## PROBLEM DESCRIPTION
Copy every line of the listing below word for word.

## EXTRACTED MATERIAL
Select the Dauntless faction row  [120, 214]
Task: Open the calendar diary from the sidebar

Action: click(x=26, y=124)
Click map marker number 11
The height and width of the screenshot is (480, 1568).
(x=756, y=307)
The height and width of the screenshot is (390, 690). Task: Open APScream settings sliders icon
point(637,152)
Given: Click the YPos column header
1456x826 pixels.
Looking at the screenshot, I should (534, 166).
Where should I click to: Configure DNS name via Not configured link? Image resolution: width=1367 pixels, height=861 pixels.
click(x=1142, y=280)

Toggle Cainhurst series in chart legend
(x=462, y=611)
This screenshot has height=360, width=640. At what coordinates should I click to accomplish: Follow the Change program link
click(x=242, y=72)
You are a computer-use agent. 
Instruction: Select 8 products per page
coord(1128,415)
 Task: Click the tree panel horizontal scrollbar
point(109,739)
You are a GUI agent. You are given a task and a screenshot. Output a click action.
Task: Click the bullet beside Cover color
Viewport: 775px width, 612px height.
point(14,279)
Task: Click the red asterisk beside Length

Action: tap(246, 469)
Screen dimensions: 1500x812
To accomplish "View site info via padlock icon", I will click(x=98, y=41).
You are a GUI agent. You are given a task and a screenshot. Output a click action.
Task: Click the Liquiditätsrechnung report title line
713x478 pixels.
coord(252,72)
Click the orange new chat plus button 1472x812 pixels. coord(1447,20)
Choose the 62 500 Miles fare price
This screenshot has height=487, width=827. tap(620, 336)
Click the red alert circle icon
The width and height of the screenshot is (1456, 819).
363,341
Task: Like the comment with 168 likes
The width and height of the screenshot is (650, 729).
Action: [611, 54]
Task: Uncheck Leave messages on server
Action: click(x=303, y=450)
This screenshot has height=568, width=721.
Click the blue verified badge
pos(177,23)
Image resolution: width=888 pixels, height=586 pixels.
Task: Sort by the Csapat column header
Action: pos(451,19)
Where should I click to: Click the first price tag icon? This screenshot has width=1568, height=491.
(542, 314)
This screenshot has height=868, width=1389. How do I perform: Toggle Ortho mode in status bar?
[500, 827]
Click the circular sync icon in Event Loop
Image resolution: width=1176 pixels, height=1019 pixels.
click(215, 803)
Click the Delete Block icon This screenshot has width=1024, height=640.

## THE OUTPUT
Select the Dauntless faction row  [120, 214]
Task: Open the calendar diary from the sidebar

Action: click(x=26, y=124)
Click map marker number 11
The height and width of the screenshot is (480, 1568).
(x=756, y=307)
The height and width of the screenshot is (390, 690). Task: Open APScream settings sliders icon
point(637,152)
Given: Click the YPos column header
1456x826 pixels.
Looking at the screenshot, I should (534, 166).
Where should I click to: Configure DNS name via Not configured link? Image resolution: width=1367 pixels, height=861 pixels.
click(x=1142, y=280)

Toggle Cainhurst series in chart legend
(x=462, y=611)
This screenshot has height=360, width=640. At what coordinates should I click to accomplish: Follow the Change program link
click(x=242, y=72)
You are a computer-use agent. 
Instruction: Select 8 products per page
coord(1128,415)
 Task: Click the tree panel horizontal scrollbar
point(109,739)
You are a GUI agent. You are given a task and a screenshot. Output a click action.
Task: Click the bullet beside Cover color
Viewport: 775px width, 612px height.
point(14,279)
Task: Click the red asterisk beside Length

Action: tap(246, 469)
Screen dimensions: 1500x812
To accomplish "View site info via padlock icon", I will click(x=98, y=41).
You are a GUI agent. You are given a task and a screenshot. Output a click action.
Task: Click the Liquiditätsrechnung report title line
713x478 pixels.
coord(252,72)
Click the orange new chat plus button 1472x812 pixels. coord(1447,20)
Choose the 62 500 Miles fare price
This screenshot has height=487, width=827. tap(620, 336)
Click the red alert circle icon
The width and height of the screenshot is (1456, 819).
363,341
Task: Like the comment with 168 likes
The width and height of the screenshot is (650, 729).
Action: [611, 54]
Task: Uncheck Leave messages on server
Action: click(x=303, y=450)
This screenshot has height=568, width=721.
Click the blue verified badge
pos(177,23)
Image resolution: width=888 pixels, height=586 pixels.
Task: Sort by the Csapat column header
Action: pos(451,19)
Where should I click to: Click the first price tag icon? This screenshot has width=1568, height=491.
(542, 314)
This screenshot has height=868, width=1389. How do I perform: Toggle Ortho mode in status bar?
[500, 827]
Click the circular sync icon in Event Loop
Image resolution: width=1176 pixels, height=1019 pixels.
click(215, 803)
Click the Delete Block icon This screenshot has width=1024, height=640.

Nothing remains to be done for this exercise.